1.2.3 Challenges of Broad Learning

In the two tasks covered in the broad learning problem mentioned above, great challenges may exist in both fusing and mining the multiple information sources. We categorize the challenges into two main groups as follows:
  • How to fuse: The data fusion strategy is highly dependent on the data types, and different data categories may require different fusion methods. For instance, to fuse image sources about the same entities, a necessary entity recognition step is required; to combine multiple online social networks, inference of the potential anchor links mapping the shared users across networks will be a key task; meanwhile, to integrate diverse textual data, concept entity extraction or topic modeling can both be the potential options. In many cases, the fusion strategy is also correlated with the specific applications to be studied, which may pose extra constraints or requirements on the fusion results. More information about related data fusion strategies will be introduced later in Part II of this book.

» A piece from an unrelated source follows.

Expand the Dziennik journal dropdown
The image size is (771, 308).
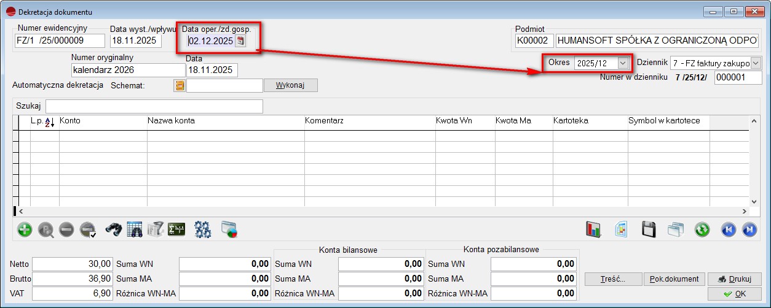pyautogui.click(x=756, y=63)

  • How to learn: To learn useful knowledge from the fused data sources, there also exist many great challenges. In many of the cases, not all the data sources will be helpful for certain application tasks. For instance, in the social community detection task, the fused information about the users’ credit card transaction will have less correlation with the social communities formed by the users. On the other hand, the information diffusion among users is regarded as irrelevant with the information sources depicting the daily commute routes of people in the real world. Among all these fused data sources, picking the useful ones is not an easy task. Several strategies, like meta path weighting/selection, information source importance scaling, and information domain embedding, will be described in the specific application tasks to be introduced in Part III of this book.

1.3 Comparison with Other Learning Tasks

There exist great differences of broad learning with other existing learning tasks, e.g., deep learning [9], ensemble learning [55], transfer learning [26], multi-task learning [4], and multi-view [36], multi-source [5], multi-modal [25], multi-domain [24, 35] learning tasks. In this part, we will provide a brief comparison of these learning tasks to illustrate their correlations and differences.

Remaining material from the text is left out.